## Task requirements
Gather every line below where "computer" appears.

(Records for this exercise Opens)

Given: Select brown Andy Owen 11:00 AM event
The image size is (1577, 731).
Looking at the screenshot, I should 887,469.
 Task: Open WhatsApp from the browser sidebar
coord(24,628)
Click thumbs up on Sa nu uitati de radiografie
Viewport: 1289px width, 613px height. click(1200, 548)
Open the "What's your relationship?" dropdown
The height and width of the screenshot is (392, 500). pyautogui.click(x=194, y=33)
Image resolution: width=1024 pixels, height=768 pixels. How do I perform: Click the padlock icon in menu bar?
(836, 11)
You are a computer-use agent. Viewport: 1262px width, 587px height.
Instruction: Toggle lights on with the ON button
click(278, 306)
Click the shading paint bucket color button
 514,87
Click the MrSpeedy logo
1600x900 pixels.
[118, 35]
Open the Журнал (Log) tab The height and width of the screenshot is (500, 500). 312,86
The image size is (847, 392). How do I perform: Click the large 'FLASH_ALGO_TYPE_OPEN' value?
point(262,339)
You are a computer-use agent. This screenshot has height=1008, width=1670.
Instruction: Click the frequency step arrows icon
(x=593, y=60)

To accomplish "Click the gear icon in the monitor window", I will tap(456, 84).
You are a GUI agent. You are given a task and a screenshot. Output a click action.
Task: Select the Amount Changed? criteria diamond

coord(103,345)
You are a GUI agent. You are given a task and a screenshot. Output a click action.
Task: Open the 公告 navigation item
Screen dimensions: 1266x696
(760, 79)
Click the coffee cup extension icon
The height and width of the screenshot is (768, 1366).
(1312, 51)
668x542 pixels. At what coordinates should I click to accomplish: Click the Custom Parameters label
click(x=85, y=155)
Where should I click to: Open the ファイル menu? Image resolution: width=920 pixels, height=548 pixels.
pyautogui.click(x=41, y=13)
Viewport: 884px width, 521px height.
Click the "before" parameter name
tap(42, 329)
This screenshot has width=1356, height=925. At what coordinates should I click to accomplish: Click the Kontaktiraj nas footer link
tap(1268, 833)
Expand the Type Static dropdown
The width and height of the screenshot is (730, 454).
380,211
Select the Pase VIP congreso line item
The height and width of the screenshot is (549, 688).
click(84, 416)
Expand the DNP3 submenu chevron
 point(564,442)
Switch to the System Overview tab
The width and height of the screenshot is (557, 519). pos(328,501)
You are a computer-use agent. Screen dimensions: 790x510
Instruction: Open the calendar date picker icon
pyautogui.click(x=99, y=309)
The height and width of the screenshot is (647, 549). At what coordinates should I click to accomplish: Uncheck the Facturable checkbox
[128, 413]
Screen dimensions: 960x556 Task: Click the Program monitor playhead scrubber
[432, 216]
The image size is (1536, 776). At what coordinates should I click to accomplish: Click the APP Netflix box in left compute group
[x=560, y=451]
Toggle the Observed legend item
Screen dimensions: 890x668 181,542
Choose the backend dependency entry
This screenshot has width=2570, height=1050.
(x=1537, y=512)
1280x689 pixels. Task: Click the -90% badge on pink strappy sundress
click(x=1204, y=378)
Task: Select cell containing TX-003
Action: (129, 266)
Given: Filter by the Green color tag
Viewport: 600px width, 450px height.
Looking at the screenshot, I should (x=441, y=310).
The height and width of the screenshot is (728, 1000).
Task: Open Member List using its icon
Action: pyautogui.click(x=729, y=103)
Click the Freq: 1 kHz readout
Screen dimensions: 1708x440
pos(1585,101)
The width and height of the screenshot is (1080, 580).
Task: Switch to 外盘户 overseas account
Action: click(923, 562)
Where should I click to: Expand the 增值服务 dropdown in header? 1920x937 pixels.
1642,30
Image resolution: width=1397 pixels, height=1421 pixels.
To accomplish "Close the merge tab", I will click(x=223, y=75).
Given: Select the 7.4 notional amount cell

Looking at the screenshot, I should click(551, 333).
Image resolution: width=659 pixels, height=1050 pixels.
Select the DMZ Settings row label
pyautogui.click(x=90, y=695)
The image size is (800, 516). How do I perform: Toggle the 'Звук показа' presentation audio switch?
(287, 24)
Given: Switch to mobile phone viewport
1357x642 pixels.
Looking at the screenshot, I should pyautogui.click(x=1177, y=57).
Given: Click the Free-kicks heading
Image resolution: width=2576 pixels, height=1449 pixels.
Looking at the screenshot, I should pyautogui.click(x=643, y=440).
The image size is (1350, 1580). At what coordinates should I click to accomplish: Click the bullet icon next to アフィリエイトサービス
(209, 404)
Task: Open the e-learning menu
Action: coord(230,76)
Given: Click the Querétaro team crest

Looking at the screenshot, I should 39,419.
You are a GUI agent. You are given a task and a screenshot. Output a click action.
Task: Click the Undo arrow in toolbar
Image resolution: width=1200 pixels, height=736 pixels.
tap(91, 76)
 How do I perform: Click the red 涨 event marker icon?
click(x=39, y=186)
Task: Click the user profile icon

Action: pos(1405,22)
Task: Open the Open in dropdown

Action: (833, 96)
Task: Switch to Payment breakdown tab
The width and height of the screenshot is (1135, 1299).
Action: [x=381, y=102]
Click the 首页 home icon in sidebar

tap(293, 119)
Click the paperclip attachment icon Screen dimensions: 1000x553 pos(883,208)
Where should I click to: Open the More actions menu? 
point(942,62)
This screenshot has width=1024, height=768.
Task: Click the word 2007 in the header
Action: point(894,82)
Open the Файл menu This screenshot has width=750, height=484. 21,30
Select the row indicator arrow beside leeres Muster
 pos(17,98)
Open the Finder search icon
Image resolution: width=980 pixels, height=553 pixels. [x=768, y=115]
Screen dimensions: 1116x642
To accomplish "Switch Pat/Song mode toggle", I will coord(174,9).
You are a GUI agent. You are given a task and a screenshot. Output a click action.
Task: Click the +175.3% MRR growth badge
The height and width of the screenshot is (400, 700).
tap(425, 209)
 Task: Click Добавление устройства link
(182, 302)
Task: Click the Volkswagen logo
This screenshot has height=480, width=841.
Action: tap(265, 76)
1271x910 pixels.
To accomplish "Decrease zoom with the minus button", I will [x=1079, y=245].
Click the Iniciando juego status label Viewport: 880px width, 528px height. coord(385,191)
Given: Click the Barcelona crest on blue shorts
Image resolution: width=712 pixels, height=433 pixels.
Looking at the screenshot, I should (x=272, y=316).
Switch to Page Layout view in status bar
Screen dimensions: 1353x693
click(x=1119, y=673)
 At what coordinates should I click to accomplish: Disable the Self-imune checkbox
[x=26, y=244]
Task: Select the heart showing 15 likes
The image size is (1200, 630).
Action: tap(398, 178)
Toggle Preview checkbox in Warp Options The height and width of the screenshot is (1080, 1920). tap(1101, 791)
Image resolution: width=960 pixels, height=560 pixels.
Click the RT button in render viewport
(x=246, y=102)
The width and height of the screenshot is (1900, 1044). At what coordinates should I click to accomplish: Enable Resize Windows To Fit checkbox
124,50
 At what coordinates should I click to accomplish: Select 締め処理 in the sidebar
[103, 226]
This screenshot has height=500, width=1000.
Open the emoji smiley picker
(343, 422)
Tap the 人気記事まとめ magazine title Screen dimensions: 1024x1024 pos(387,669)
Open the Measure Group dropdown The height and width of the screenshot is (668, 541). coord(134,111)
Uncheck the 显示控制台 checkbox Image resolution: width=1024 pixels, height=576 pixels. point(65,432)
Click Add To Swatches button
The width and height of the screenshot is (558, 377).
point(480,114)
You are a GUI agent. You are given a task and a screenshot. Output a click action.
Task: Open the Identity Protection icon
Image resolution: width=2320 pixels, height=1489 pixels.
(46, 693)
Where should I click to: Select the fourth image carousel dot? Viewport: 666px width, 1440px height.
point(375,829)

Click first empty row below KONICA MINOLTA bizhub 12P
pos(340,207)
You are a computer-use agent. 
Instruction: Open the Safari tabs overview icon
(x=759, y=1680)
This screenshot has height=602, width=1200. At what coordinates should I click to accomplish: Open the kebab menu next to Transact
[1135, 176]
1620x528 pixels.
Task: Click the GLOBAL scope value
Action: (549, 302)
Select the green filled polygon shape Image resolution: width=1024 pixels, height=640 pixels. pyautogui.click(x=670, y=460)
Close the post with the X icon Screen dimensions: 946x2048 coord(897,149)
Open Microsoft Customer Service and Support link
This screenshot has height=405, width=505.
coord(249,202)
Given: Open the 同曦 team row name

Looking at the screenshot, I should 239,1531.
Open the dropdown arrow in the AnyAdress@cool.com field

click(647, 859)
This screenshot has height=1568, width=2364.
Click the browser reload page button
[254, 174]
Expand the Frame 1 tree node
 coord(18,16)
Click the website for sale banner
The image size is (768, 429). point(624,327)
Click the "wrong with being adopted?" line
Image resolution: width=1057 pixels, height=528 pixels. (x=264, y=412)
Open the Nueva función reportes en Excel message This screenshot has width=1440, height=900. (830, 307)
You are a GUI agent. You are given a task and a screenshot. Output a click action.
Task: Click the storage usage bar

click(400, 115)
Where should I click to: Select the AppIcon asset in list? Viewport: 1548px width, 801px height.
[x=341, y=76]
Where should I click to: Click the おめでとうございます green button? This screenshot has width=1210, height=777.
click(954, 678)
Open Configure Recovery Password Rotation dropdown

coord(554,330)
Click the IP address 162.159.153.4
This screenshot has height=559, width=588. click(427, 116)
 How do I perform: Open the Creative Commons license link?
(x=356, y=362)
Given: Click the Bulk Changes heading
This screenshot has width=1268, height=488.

(Records for this exercise Closes)

## Written response
You are a computer-use agent. Viewport: 1262px width, 587px height.
You are a computer-use agent. This screenshot has height=1008, width=1670.
You are a computer-use agent. Screen dimensions: 790x510
You are a computer-use agent. 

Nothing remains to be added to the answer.